I'm getting ready to hook up the lap counter on my track tomorrow.I'll be using Greg Brauns Lap Timer 200.
On my last track,I built a real slick little circuit board with the infared emmiters.Came out great,but was real quirky and difficult to set up.
The whole thing only worked flawlessly after I put one of those long light bulbs that you would find in a wall untit over it.

So this time,I am going to scratchbuild a light gantry,I want to use regular LEDs rather then the invisible infared ones.
Anyone have a part number for something I could pick up at Radio Shack????? I'm not really up on my LED lingo and couldn't really figure out exactly what to get.

I looked on Greg Brauns site,and didn't really see any mention there of what I might be able to use.

Thanks guys,,,,,,,,,

Mike


----------



## SwamperGene (Dec 1, 2003)

Mike click on the pic for a little description of my first setup, it may help.


----------



## Mike(^RacerX^) (Mar 15, 2003)

Thanks again Gene.That points me in a direction.I guess I'll hit the RS here in town first thing tomorrow morning and rummage through the parts drawers.

Interesting reading that page.I ran into a lot of the same problems when I did my first one.Being clever,or at least trying to be in my case,is what I like about this hobby.Seems as tho at any given moment I can be thinking of three or four things I want to do to my track and different ways of doing them.

Nice track!!!!!!!!!!!! :thumbsup: 

By the way,when is the next big race??????


Mike


----------



## doctorslotcar (Jul 25, 2004)

SLOT- ON Big Guy


----------



## SwamperGene (Dec 1, 2003)

Thanks Mike. That pic is actually my old Tyco layout that I just took apart. I liked it but a 6' wide setup just got to be a pain, especially for home racing when you gotta be your own marshall. 

The RS high-brightness red LED's do great, the forward voltage on them is high so 4 of them run perfect on a 12 volt wall wart with a single 1/4 watt resistor, I even left it on by mistake once for 3 days without a problem. *This link* is a great calculator to find your resistor, doesn't get any simpler.
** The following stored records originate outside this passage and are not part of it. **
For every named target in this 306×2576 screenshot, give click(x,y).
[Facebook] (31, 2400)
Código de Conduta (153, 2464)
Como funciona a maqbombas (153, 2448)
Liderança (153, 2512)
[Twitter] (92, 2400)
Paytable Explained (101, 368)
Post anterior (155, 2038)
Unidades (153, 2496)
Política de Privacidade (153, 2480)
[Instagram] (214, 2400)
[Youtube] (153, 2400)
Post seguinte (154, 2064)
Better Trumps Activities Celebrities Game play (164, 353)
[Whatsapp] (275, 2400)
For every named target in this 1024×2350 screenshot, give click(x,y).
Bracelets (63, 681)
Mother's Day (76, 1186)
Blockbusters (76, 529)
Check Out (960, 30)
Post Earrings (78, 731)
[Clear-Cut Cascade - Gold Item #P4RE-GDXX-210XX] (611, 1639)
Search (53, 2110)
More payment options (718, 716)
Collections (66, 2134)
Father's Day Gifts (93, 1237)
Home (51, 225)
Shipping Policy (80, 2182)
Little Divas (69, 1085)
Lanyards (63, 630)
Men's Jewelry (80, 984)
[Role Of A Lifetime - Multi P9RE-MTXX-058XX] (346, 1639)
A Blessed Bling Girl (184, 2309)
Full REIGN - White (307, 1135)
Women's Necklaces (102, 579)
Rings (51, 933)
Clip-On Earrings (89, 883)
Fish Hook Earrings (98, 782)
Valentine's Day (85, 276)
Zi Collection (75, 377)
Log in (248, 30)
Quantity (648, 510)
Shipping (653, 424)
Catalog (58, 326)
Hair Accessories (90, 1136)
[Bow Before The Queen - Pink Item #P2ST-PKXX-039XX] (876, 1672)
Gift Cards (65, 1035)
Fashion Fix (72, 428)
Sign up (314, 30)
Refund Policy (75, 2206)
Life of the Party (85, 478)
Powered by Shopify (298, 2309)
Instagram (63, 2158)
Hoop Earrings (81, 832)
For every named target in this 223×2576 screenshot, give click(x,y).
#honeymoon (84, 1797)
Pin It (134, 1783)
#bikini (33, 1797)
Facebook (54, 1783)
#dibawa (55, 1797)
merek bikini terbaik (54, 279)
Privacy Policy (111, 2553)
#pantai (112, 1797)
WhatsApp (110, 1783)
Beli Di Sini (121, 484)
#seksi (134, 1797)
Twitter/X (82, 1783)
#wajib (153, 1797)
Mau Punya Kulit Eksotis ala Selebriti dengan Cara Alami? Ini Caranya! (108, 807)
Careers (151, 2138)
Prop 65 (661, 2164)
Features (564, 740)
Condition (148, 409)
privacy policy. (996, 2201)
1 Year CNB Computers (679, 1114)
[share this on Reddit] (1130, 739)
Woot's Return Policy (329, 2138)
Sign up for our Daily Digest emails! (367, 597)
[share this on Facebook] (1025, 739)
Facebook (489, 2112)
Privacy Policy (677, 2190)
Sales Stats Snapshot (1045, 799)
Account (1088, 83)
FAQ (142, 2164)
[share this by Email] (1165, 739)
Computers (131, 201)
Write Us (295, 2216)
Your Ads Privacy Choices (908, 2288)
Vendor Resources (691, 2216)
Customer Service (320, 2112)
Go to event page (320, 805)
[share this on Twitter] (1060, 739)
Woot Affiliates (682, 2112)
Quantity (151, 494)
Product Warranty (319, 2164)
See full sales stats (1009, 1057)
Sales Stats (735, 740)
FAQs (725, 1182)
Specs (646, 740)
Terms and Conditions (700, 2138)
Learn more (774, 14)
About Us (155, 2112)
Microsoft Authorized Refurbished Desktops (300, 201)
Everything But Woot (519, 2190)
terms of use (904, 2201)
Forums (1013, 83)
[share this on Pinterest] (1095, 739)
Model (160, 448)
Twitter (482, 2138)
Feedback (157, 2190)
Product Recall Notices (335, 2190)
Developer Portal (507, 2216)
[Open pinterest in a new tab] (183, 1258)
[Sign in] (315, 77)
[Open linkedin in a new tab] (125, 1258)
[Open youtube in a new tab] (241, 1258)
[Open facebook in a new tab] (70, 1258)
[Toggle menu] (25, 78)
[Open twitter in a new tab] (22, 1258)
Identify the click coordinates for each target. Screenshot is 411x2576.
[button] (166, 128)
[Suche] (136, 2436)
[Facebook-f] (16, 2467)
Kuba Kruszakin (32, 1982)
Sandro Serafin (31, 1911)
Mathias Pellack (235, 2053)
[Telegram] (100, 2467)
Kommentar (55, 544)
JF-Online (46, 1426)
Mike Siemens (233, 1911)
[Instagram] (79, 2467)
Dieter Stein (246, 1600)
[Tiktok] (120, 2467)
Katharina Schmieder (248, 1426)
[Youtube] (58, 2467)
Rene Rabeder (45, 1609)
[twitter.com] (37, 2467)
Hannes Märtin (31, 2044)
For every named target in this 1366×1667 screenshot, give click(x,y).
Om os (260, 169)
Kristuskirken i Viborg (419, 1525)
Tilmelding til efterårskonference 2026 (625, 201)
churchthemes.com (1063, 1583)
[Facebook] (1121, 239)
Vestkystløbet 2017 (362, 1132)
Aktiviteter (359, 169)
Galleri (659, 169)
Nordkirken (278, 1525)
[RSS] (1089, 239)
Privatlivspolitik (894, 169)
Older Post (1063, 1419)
Not sure when the next race will be although we are getting close to our season finale in Maryland. There was talk of one more Jersey race on a new track but I don't know for sure if it will happen before our season is done. I like your idea of just getting together sometime, too...could be fun, in fact I'll be in touch with you later on that.


----------



## Mike(^RacerX^) (Mar 15, 2003)

Thanks Gene.I've gotten quite an education in regards to LED'sthe last day or so.I'm going to get up early again tomorrow and hit RS and see if I can'tget the same LEDs you used in your light bridge.

Very productive day today.Got all of the sensors mounted in the track,which isn't as easy as it sounds.Also built a computer out of junk parts to use with the lap counter,and even got a moniter hanging from the ceiling on the far corner of the track.Proper planning goes a LONG way on these little projects.

Gene,please keep me posted.At this point,I will probably get my @$$ handed to me,but I could care less,I just want to race.

Back to the basement to play "beat the clock" with some magnet cars.

Mike


----------